Wang Ze hanya menggunakan kemeja longgar berwarna abu-abu dengan celana kain, sementara Zhao mengenakan blus sederhana berwarna pastel. Meskipun begitu, aura dominan mereka tetap terasa, membuat Lily semakin gugup.
Tatapan Wang Ze langsung tertuju pada Lily, menilainya dari ujung kepala hingga kaki, sementara Zhao menyambut Lily dengan senyum lembut. Namun, suasana tetap terasa berat, seolah ada sesuatu yang tidak terucapkan di antara mereka.
Lily menelan ludah, jantungnya berdegup lebih kencang. Bagaimana tidak? Di hadapannya kini duduk dua sosok yang pernah ia dengar namanya di kantor.
Pemilik perusahaan Wang yang dulu hanya bisa ia lihat dari jauh. Walaupun sekarang Zhen yang memimpin perusahaan, Lily tidak bisa mengabaikan fakta bahwa dua orang ini masih punya pengaruh besar.
Langkah Zhen tetap tenang saat ia berjalan ke meja makan. Tanpa ragu, ia menarik kursi untuk Lily dan menoleh padanya. "Duduk," perintahnya.
Lily langsung menundukkan kepala sedikit sebelum duduk. "Selamat pagi," ucapnya pelan, memberikan salam dengan sopan.
Wang Ze mendengus lagi, menatap Zhen dengan tajam sebelum mengalihkan pandangan ke Lily. "Kau memaksanya?" tanyanya dingin.
Zhen yang tengah menuangkan teh ke cangkirnya sendiri, berhenti sejenak sebelum menatap kakeknya. "Tidak!" jawabnya tegas. "Aku hanya melakukan tugasku sebagai seorang yang bertanggung jawab."
Tatapan Wang Ze mengandung ketidakpuasan yang jelas. "Tanggung jawab ya?" gumamnya, menyesap tehnya perlahan. "Aku harap kau benar-benar memahami arti kata itu."
Zhao yang sedari tadi hanya tersenyum lembut, kini mencondongkan tubuh sedikit ke depan. "Lily, makanlah yang banyak," perintahnya ramah. "Kau pasti butuh energi."

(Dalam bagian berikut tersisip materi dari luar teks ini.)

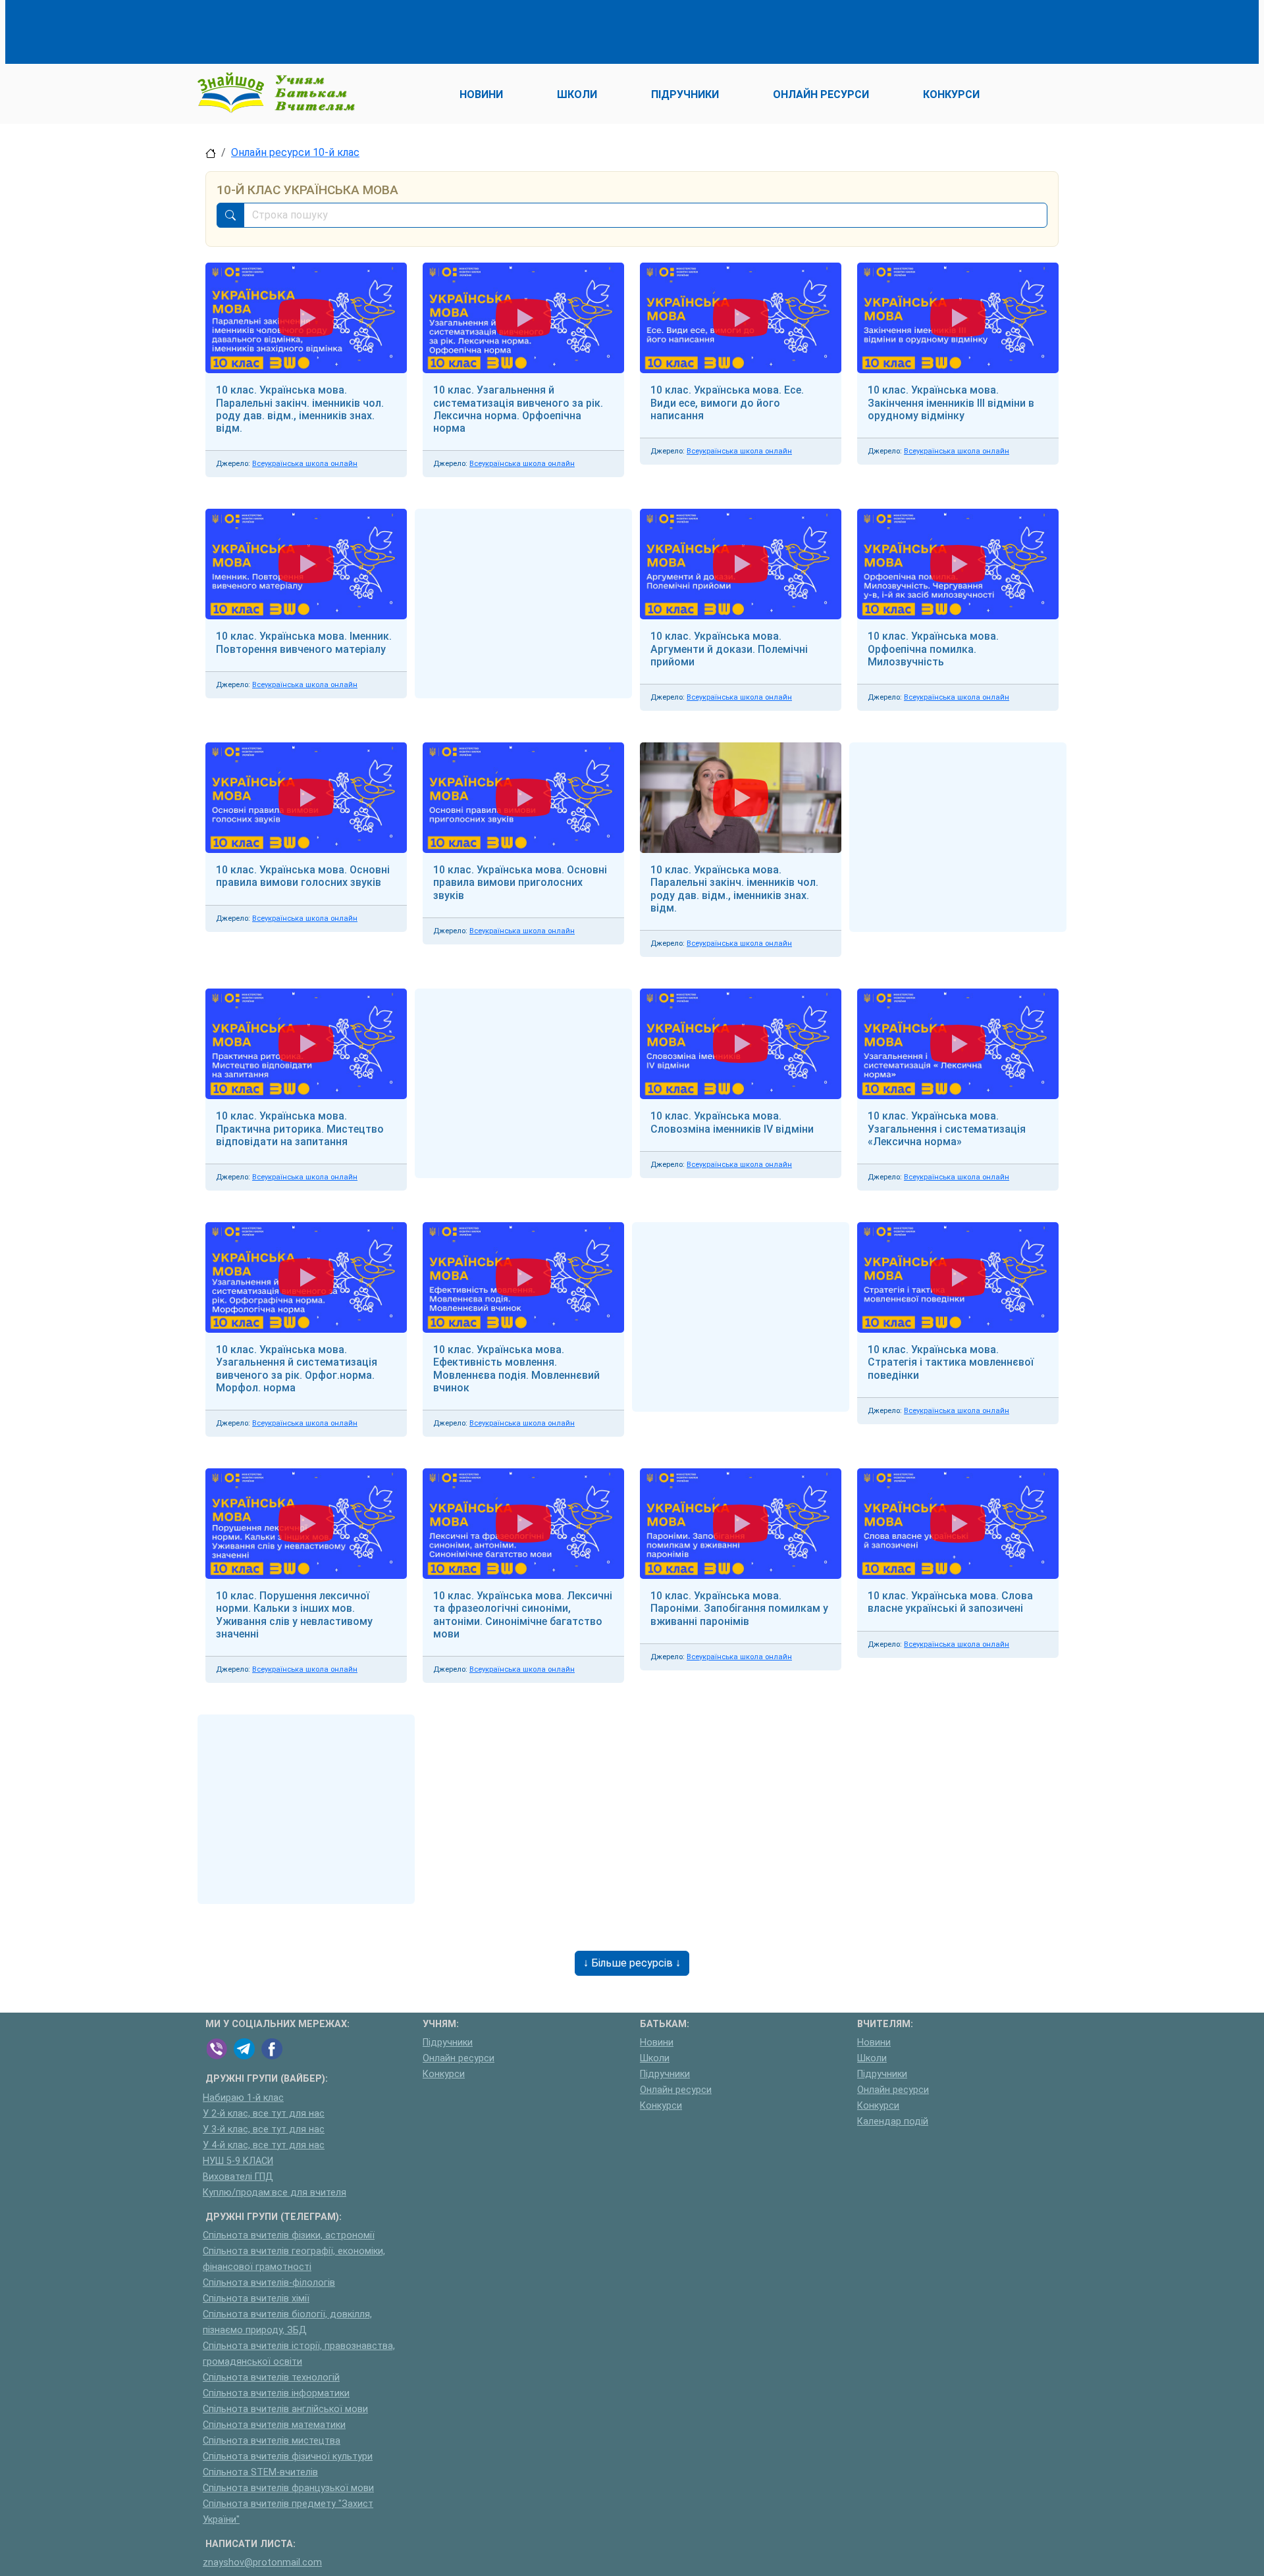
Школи (655, 2058)
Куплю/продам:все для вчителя (274, 2192)
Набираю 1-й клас (243, 2097)
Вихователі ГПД (238, 2176)
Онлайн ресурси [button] (821, 94)
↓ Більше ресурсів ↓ (632, 1963)
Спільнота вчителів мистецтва (271, 2440)
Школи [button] (577, 94)
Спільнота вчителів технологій (271, 2377)
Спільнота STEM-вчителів (260, 2472)
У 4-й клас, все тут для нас (264, 2145)
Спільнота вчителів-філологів (269, 2282)
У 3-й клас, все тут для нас (264, 2129)
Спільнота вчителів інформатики (276, 2393)
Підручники (448, 2042)
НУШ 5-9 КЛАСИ (238, 2161)
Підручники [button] (685, 94)
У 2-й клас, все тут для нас (264, 2113)
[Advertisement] (445, 29)
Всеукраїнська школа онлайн (304, 463)
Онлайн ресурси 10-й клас (295, 152)
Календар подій (892, 2121)
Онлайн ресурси (458, 2058)
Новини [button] (481, 94)
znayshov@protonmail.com (262, 2562)
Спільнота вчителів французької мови (288, 2488)
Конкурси (444, 2074)
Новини (656, 2042)
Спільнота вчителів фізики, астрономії (289, 2235)
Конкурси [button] (951, 94)
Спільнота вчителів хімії (256, 2298)
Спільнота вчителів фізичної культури (288, 2456)
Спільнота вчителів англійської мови (285, 2409)
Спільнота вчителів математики (274, 2425)
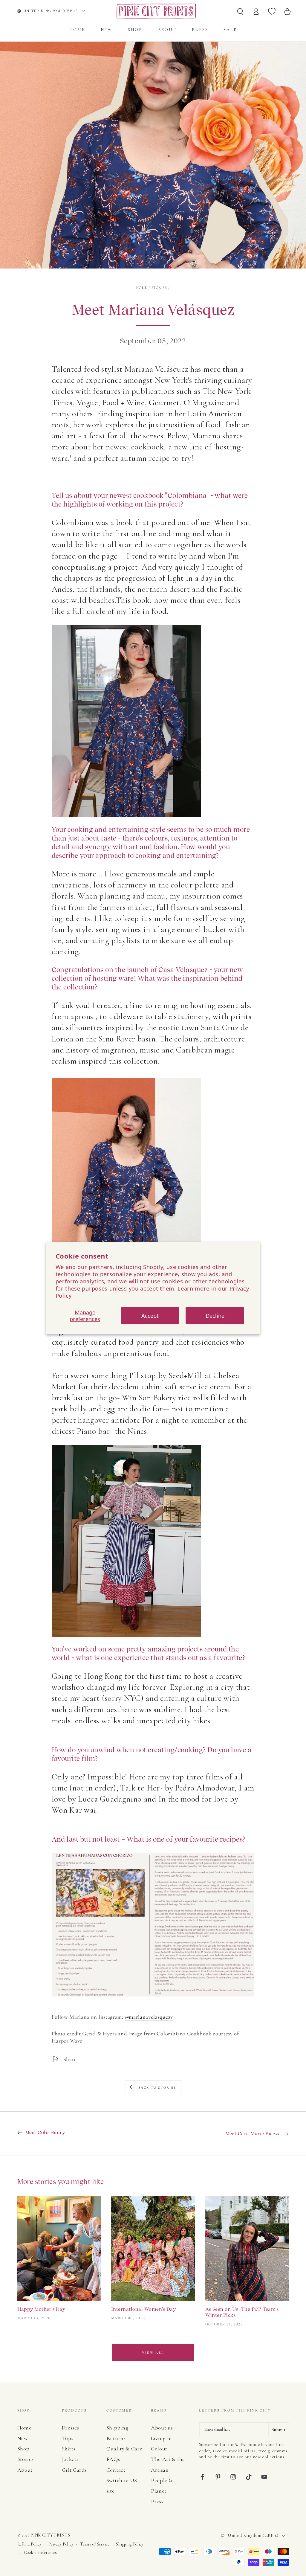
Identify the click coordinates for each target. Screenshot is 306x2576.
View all (153, 2353)
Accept (150, 1315)
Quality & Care (124, 2448)
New (22, 2438)
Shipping (117, 2427)
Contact (116, 2470)
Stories (159, 288)
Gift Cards (74, 2470)
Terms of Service (94, 2544)
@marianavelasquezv (149, 2017)
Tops (68, 2438)
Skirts (69, 2448)
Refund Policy (29, 2544)
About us (162, 2427)
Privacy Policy (61, 2544)
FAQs (113, 2459)
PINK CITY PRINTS (50, 2535)
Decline (215, 1315)
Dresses (70, 2427)
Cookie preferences (40, 2552)
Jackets (70, 2459)
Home (141, 288)
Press (157, 2501)
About (25, 2470)
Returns (116, 2438)
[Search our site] (240, 11)
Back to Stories (157, 2088)
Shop (23, 2448)
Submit (279, 2429)
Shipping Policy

Sebelum Lily sempat menjawab, Zhao sudah mengambil sepotong ikan salmon dari piring di tengah meja dan dengan cekatan meletakkannya di piring Lily yang sudah berisi nasi putih.
"Ikan sangat bagus untuk wanita yang sedang hamil," lanjutnya ringan, seolah itu hal yang sudah pasti.
Lily langsung membeku. Matanya melebar, dan napasnya tercekat di tenggorokan.
Hamil?
Detik itu juga, Wang Ze menurunkan cangkir tehnya dengan keras, menatap Zhen dengan tajam. "Kau tidak bilang apa-apa soal ini."
Zhen yang baru saja mengambil sumpit, terhenti sejenak. Ia melirik Lily yang masih membatu, lalu kembali menatap kakeknya dengan ekspresi datar. "Karena tidak ada yang perlu dikatakan."
Wang Ze mengerutkan kening. "Jadi kau hanya bertanggung jawab saja?"
Lily semakin terkejut. Kepalanya hampir pusing karena situasi ini. "Tunggu—"
"Aku sudah mempersiapkan dokter pribadi untuk memeriksa kondisimu, Lily," Zhao menyela dengan senyum lembut, tidak terganggu oleh ketegangan di meja. "Jangan khawatir, Lily. Kami akan memastikan kau dan bayi dalam kandunganmu dalam kondisi terbaik."
Lily hampir tersedak. Ia menoleh ke Zhen dengan panik, berharap pria itu akan segera meluruskan kesalahpahaman ini.
Namun, Zhen hanya menatap Lily dengan tenang, tanpa niat segera menjelaskan.
Lily ingin berteriak. Kenapa Zhen diam saja?